#### [EXERCISE DESCRIPTION]
Reproduce the material below verbatim, from its first line up to and including the line that contains "coord(341,130)".

#### [Click-target data]
^^^^^^^^^^^^^^^^
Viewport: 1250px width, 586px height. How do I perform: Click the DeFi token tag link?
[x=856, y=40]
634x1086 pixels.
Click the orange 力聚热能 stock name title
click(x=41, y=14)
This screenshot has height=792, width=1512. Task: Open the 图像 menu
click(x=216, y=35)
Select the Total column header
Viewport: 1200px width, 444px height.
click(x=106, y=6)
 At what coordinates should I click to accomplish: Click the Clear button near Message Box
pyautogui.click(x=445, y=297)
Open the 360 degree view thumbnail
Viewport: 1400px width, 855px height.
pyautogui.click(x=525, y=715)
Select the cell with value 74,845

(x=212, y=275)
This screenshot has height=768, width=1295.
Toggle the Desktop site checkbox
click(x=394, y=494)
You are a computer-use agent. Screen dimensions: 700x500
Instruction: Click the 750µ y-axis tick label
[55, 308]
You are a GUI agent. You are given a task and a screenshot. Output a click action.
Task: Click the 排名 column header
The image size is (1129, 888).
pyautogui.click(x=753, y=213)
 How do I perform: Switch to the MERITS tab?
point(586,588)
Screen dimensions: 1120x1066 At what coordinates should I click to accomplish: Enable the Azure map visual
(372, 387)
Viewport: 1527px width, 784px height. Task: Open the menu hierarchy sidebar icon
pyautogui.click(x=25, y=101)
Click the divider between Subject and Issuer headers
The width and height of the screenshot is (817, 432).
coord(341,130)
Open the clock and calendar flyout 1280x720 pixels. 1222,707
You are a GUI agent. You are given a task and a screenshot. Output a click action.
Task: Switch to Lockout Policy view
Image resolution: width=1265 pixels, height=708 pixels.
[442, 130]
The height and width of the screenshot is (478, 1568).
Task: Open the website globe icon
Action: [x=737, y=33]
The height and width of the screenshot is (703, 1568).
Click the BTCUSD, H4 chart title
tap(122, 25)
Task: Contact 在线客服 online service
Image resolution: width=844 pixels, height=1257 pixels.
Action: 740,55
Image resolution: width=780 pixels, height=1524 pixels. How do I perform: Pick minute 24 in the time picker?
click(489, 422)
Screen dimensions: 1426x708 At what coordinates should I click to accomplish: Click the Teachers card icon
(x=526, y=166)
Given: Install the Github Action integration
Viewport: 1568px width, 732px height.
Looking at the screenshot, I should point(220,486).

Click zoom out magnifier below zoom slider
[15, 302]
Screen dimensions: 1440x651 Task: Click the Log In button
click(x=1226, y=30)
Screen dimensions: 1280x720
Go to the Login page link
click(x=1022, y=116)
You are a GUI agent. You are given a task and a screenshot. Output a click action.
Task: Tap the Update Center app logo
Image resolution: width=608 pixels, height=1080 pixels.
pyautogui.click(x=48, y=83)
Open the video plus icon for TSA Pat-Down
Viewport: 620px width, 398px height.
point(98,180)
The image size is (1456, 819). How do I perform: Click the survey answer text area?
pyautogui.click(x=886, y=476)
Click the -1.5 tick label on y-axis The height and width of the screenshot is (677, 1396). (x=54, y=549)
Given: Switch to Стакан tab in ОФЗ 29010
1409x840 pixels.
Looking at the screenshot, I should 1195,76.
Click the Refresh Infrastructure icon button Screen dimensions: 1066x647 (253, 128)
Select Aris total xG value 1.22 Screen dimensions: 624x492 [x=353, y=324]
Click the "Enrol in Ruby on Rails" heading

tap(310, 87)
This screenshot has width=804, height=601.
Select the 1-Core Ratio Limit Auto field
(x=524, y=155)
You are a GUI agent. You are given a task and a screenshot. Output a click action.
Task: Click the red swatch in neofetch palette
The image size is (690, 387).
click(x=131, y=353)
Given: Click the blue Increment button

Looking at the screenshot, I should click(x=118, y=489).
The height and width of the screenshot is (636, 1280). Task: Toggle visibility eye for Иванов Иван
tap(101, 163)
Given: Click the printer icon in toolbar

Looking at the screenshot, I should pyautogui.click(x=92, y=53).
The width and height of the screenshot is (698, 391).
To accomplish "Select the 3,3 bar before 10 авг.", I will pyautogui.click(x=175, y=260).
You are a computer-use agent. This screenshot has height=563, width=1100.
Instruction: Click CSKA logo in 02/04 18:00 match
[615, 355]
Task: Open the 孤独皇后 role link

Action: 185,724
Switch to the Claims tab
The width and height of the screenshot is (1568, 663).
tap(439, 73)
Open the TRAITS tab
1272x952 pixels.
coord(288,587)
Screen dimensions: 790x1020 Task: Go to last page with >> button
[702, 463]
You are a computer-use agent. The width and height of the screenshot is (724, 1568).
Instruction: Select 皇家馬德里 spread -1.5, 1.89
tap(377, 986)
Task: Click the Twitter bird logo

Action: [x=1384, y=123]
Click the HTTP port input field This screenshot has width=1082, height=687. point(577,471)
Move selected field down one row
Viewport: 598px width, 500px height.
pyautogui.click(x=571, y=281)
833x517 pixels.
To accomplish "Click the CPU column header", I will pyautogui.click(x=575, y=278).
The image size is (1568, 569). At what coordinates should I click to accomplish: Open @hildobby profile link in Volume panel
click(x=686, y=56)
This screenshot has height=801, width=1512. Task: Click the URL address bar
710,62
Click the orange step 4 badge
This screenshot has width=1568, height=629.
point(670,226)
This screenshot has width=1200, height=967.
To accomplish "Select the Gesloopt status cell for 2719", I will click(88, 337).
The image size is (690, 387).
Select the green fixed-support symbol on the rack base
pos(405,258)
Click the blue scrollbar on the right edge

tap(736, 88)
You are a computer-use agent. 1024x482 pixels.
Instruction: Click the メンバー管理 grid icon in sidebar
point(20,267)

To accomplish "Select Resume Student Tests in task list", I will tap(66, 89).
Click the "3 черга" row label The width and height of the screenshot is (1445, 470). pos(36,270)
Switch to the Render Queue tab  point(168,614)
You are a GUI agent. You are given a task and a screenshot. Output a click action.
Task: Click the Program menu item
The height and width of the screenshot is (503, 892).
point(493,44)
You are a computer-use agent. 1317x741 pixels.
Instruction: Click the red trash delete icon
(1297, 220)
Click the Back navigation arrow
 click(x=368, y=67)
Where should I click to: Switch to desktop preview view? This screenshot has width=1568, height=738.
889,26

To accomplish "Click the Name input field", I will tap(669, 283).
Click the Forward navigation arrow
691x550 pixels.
^^^^^^^^^^^^^^^^
#### [OUTPUT FOR THIS TASK]
Viewport: 1250px width, 586px height. How do I perform: Click the DeFi token tag link?
[x=856, y=40]
634x1086 pixels.
Click the orange 力聚热能 stock name title
click(x=41, y=14)
This screenshot has height=792, width=1512. Task: Open the 图像 menu
click(x=216, y=35)
Select the Total column header
Viewport: 1200px width, 444px height.
click(x=106, y=6)
 At what coordinates should I click to accomplish: Click the Clear button near Message Box
pyautogui.click(x=445, y=297)
Open the 360 degree view thumbnail
Viewport: 1400px width, 855px height.
pyautogui.click(x=525, y=715)
Select the cell with value 74,845

(x=212, y=275)
This screenshot has height=768, width=1295.
Toggle the Desktop site checkbox
click(x=394, y=494)
You are a computer-use agent. Screen dimensions: 700x500
Instruction: Click the 750µ y-axis tick label
[55, 308]
You are a GUI agent. You are given a task and a screenshot. Output a click action.
Task: Click the 排名 column header
The image size is (1129, 888).
pyautogui.click(x=753, y=213)
 How do I perform: Switch to the MERITS tab?
point(586,588)
Screen dimensions: 1120x1066 At what coordinates should I click to accomplish: Enable the Azure map visual
(372, 387)
Viewport: 1527px width, 784px height. Task: Open the menu hierarchy sidebar icon
pyautogui.click(x=25, y=101)
Click the divider between Subject and Issuer headers
The width and height of the screenshot is (817, 432).
coord(341,130)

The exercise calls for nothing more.